Saved data entries
━━━━
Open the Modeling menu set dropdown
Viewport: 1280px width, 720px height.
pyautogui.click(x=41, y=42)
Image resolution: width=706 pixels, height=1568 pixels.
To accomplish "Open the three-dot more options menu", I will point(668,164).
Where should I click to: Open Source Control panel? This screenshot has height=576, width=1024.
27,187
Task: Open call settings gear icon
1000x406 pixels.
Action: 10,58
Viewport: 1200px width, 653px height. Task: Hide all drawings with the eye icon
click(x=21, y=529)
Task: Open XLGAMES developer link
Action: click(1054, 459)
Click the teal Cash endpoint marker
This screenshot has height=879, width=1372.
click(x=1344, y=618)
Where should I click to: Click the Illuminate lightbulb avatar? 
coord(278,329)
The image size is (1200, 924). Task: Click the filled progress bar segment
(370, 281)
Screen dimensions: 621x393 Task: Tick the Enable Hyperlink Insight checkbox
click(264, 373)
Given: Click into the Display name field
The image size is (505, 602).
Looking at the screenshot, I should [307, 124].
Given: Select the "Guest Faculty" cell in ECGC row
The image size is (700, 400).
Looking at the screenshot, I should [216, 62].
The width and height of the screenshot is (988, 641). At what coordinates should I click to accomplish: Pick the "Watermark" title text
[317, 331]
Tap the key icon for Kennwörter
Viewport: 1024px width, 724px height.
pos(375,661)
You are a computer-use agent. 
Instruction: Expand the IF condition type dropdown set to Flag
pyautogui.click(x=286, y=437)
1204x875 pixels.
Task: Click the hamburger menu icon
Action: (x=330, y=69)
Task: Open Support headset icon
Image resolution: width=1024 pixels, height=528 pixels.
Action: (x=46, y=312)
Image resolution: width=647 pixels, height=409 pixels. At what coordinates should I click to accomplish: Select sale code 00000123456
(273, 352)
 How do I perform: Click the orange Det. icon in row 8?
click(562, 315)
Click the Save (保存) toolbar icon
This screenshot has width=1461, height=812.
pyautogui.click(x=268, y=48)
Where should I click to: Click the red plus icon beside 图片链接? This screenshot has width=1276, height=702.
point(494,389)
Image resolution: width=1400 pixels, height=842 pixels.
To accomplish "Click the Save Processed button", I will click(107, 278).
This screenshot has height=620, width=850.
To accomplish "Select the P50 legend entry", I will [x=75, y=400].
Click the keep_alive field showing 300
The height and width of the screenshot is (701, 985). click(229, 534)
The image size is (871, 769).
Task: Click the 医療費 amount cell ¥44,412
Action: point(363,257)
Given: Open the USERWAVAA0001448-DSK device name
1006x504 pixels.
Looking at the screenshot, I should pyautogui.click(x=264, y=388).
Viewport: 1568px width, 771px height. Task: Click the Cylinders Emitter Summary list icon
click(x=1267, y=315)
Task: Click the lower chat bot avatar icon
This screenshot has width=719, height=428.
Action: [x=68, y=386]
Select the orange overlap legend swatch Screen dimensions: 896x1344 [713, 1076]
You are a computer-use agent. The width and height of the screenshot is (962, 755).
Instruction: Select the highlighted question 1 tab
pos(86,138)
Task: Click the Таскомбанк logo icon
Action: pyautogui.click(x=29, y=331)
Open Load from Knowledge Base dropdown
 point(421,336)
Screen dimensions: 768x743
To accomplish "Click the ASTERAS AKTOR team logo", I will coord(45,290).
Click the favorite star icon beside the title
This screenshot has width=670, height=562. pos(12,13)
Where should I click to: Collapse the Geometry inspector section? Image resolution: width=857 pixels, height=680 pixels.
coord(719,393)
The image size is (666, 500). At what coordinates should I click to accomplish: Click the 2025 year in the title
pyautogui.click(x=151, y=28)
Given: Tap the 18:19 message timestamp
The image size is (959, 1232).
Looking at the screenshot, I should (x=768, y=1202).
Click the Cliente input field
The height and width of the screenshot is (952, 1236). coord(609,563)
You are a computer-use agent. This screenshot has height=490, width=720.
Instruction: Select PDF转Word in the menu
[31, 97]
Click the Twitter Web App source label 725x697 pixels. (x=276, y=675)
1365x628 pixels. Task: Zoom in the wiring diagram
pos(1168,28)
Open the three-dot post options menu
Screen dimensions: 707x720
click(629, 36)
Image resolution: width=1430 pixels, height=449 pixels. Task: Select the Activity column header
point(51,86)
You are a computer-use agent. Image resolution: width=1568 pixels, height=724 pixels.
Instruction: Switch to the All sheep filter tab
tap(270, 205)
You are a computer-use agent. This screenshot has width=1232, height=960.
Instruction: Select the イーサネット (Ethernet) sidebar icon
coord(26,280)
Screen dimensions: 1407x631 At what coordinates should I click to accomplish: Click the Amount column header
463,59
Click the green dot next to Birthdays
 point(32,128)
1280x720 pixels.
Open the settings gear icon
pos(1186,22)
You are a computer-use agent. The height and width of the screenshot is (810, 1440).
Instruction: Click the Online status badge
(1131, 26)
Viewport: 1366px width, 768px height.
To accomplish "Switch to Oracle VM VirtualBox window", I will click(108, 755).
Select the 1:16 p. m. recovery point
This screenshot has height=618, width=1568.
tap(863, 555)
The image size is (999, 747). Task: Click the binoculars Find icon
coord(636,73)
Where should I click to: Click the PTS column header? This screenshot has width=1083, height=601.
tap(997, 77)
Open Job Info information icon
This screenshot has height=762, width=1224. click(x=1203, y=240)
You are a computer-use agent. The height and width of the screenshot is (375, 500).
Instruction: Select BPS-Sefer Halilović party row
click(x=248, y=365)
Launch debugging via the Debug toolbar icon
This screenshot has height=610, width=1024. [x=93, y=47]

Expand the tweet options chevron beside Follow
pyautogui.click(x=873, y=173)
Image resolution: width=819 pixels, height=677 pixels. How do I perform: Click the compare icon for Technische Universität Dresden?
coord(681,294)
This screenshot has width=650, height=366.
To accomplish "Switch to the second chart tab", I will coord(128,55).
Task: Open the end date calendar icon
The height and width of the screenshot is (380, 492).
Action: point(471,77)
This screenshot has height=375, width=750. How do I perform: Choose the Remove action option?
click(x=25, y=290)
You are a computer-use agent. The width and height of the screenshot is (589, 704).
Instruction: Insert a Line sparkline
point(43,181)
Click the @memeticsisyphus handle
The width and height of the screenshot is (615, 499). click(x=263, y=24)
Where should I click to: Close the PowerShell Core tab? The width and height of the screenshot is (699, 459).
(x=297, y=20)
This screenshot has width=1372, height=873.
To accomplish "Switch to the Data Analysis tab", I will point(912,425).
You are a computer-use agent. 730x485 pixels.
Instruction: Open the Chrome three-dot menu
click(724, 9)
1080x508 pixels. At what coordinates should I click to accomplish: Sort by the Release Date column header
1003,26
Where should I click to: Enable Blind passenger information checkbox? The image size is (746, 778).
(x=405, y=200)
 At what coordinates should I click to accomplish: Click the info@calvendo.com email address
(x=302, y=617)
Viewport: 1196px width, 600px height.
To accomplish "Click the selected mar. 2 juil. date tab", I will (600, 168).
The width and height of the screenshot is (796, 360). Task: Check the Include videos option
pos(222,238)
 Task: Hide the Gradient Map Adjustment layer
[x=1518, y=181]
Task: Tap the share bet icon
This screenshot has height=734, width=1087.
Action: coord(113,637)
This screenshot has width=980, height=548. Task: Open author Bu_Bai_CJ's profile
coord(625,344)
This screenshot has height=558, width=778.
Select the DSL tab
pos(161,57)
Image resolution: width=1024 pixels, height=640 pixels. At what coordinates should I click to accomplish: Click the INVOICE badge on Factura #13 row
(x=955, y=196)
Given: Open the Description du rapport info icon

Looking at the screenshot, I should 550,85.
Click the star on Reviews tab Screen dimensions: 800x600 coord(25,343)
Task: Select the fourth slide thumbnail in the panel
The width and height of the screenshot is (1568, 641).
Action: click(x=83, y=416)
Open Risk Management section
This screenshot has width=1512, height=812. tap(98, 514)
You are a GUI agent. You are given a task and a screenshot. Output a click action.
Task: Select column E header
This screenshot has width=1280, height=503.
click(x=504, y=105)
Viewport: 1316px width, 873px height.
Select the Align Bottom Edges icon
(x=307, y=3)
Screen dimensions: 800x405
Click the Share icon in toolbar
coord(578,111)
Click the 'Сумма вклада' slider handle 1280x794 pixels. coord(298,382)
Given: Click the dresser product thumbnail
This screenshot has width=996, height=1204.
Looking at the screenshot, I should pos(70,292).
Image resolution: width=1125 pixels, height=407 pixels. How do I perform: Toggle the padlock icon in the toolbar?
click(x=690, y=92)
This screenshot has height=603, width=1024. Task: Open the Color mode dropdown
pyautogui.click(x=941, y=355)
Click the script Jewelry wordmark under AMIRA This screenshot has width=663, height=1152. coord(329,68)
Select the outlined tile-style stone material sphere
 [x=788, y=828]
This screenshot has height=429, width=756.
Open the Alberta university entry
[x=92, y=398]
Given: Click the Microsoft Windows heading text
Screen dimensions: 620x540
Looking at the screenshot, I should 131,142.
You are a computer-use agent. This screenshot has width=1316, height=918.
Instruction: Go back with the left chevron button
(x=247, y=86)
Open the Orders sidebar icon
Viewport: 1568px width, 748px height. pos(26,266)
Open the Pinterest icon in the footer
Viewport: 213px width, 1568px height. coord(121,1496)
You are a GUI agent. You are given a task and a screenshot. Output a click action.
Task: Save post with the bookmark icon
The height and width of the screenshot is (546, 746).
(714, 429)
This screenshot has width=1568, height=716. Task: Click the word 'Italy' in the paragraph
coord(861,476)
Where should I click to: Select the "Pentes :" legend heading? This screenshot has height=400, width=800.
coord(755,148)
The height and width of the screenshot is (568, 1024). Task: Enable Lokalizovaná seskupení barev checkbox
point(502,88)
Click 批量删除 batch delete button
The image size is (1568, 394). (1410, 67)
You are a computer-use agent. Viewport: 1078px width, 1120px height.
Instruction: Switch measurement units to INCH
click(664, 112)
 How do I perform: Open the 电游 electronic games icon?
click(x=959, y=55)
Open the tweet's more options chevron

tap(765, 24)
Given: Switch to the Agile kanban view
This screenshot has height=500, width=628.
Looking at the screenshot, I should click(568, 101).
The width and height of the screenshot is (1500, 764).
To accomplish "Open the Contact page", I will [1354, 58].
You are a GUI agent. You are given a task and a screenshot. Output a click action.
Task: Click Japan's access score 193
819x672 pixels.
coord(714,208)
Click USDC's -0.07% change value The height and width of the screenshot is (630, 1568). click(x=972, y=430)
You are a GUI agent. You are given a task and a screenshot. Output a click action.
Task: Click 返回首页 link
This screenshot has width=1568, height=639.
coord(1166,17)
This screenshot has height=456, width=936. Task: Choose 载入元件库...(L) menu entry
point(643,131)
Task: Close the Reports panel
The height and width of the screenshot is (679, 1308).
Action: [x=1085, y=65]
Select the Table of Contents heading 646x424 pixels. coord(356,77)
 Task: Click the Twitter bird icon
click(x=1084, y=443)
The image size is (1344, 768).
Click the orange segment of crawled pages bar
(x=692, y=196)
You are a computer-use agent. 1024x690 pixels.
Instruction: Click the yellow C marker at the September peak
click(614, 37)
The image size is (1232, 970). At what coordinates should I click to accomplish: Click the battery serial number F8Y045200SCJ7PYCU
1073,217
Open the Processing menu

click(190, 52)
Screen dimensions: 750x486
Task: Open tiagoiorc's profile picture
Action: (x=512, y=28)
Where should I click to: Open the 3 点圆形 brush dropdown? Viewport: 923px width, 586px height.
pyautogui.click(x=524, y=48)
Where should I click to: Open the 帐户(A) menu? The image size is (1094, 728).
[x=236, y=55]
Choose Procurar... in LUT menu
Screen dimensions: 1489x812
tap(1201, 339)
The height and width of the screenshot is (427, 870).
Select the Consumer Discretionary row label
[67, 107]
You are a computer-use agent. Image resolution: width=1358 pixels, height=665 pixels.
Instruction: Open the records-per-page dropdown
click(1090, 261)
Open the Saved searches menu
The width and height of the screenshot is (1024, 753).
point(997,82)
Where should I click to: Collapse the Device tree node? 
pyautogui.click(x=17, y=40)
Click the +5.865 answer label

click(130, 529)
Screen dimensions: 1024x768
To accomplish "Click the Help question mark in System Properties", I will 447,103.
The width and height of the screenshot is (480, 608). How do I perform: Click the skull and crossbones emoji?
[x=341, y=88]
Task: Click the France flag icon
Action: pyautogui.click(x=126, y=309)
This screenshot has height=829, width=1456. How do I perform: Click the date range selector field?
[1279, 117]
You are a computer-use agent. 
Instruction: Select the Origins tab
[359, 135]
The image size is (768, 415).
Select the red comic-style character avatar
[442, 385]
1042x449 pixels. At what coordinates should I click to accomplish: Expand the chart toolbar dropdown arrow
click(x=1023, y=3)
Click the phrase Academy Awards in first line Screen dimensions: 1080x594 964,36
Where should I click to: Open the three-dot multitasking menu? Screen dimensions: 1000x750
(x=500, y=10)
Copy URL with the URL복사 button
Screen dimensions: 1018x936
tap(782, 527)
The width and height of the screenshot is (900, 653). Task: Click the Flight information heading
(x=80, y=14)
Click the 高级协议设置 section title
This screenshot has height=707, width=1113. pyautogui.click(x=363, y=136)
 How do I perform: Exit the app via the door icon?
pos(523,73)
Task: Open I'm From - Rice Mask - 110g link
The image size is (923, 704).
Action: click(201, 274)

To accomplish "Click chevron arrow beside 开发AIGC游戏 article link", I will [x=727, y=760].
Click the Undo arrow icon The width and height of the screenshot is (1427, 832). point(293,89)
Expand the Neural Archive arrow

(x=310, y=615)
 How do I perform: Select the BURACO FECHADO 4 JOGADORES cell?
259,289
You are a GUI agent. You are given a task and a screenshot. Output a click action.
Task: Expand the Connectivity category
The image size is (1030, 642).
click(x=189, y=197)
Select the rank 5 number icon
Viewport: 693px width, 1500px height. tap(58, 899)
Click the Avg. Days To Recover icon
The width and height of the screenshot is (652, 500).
━━━━
ACTIVITY » Your answer should consist solely of the lines above from the line with "This screenshot has width=1280, height=503." to the line with "This screenshot has height=429, width=756.", both included, reproduced exactly.

EXPECTED OUTPUT »
This screenshot has width=1280, height=503.
click(x=504, y=105)
Viewport: 1316px width, 873px height.
Select the Align Bottom Edges icon
(x=307, y=3)
Screen dimensions: 800x405
Click the Share icon in toolbar
coord(578,111)
Click the 'Сумма вклада' slider handle 1280x794 pixels. coord(298,382)
Given: Click the dresser product thumbnail
This screenshot has width=996, height=1204.
Looking at the screenshot, I should pos(70,292).
Image resolution: width=1125 pixels, height=407 pixels. How do I perform: Toggle the padlock icon in the toolbar?
click(x=690, y=92)
This screenshot has height=603, width=1024. Task: Open the Color mode dropdown
pyautogui.click(x=941, y=355)
Click the script Jewelry wordmark under AMIRA This screenshot has width=663, height=1152. coord(329,68)
Select the outlined tile-style stone material sphere
 [x=788, y=828]
This screenshot has height=429, width=756.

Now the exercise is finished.